Snowflake Cost-saving Capabilities

Snowflake provides three general areas for reducing costs. Let’s look at each and some of
the practical steps you can take:

The most important way to reduce Snowflake costs

Focus on the primary optimization target. The priority is clear: optimize warehouse size. Here is a quick overview.

How Snowflake data warehouse sizes work

Warehouse size refers to compute power, not storage. The larger the warehouse, the faster it can handle a compute task (query). Larger workloads require larger warehouses. Size warehouses to meet query SLAs. Snowflake currently offers the following “T-shirt” sizes:

How Snowflake data warehouse sizes work

Your cost doubles with each increase in warehouse size. This is why cost strategies prioritize warehouse size. Choose a warehouse size that handles most queries and meets SLA requirements. Sizing for peak queries leads to underutilized and costly warehouses. Undersized warehouses cause queries to spill to slower storage. Spillage leads to slow or failed queries and frustrated users.

Choosing the Right Size Is Not Static

Increasing size speeds queries but also increases cost. In practice, sizing requires trade-offs. For more information on this, see part 3 of our series on Snowflake Optimization.

Choosing the right size is difficult, so teams follow repeatable processes. Warehouse sizing is not a one-time decision. Workloads change, so sizing must adapt.

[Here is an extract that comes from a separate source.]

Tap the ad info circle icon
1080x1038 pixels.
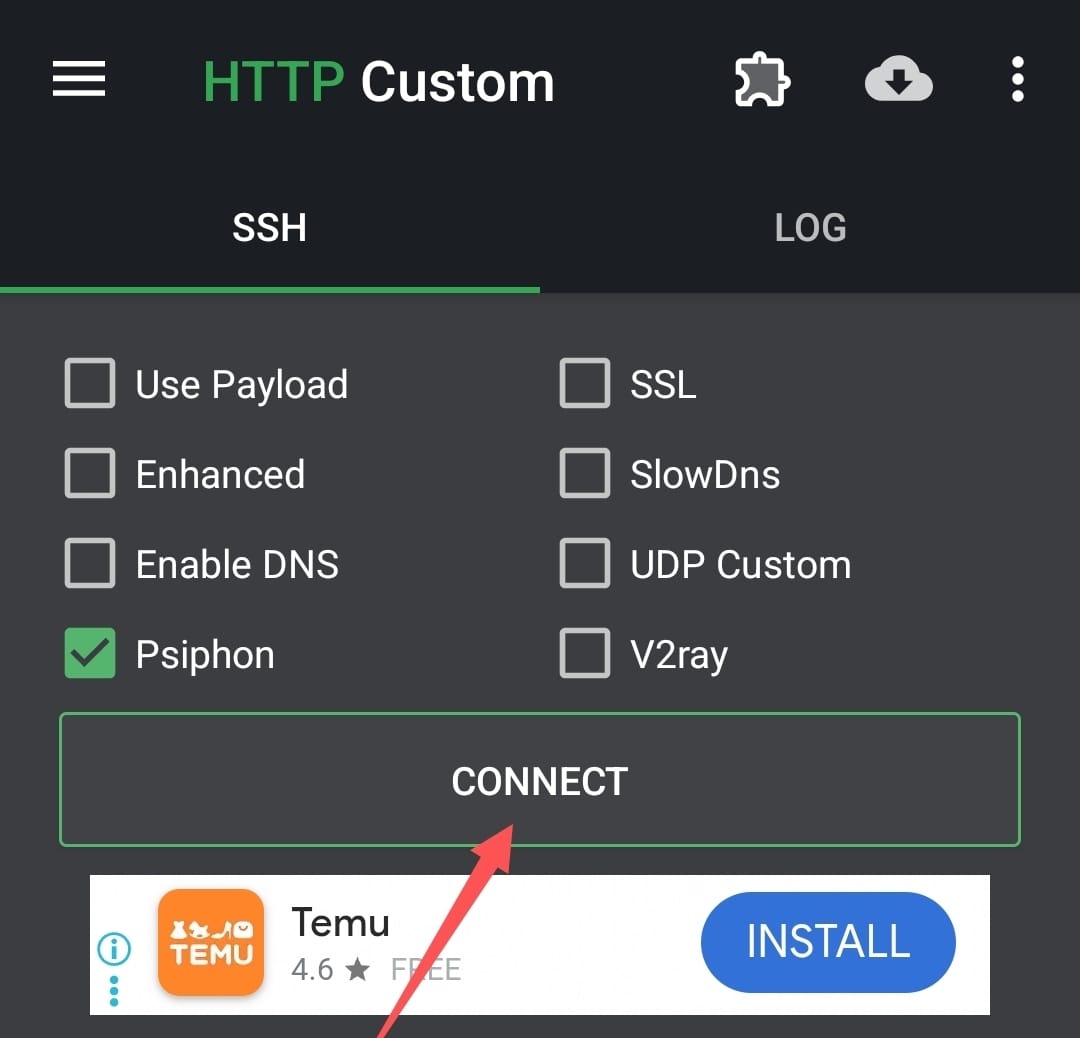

A 3-step process for Snowflake optimization

If you were to watch all the presentations on optimization done by Snowflake customers, you
would find some common themes which we can summarize into a 3-step process.

Step 1: Write good queries

If your queries are not optimized to begin with, there is little you can do to optimize Snowflake and save money. Optimized queries require less compute and reduce costs. So with an eye on optimizing warehouse size, we can categorize the query optimization advice like this:

• Process as little data as possible. The fewer columns you choose, the better for performance and thus for cost.
• Avoid common SQL mistakes. SQL can produce the same result in many ways. Some approaches increase processing time and cost. We list common SQL mistakes separately.
• Be careful with clustering. Snowflake stores your data in micro-partitions. The more partitions you need to scan for your query, the slower and thus costlier the query becomes. By default, Snowflake stores your data in the order it was ingested. This results in a sort of “natural cluster” where all your recent data is grouped together by time. This works well as most queries are narrowing down the data (pruning) by a time period. So you should be hesitant to change this unless you have special circumstances, such as querying by event from streaming data

Some teams also benefit from materialized views.

Step 2: Monitor key performance parameters

You must measure performance to manage it. The customers that presented at Snowflake Summit in 2023 certainly took this to heart. Teams create dashboards in Snowsight to track performance. You could also use Snowflake’s Query Profile that is available in the classic console. Key metrics include:

There are many other parameters you can measure, and many customers look at big picture items too, such as credits used (spend) per warehouse and account. Snowflake Budgets is a great way to get started on this.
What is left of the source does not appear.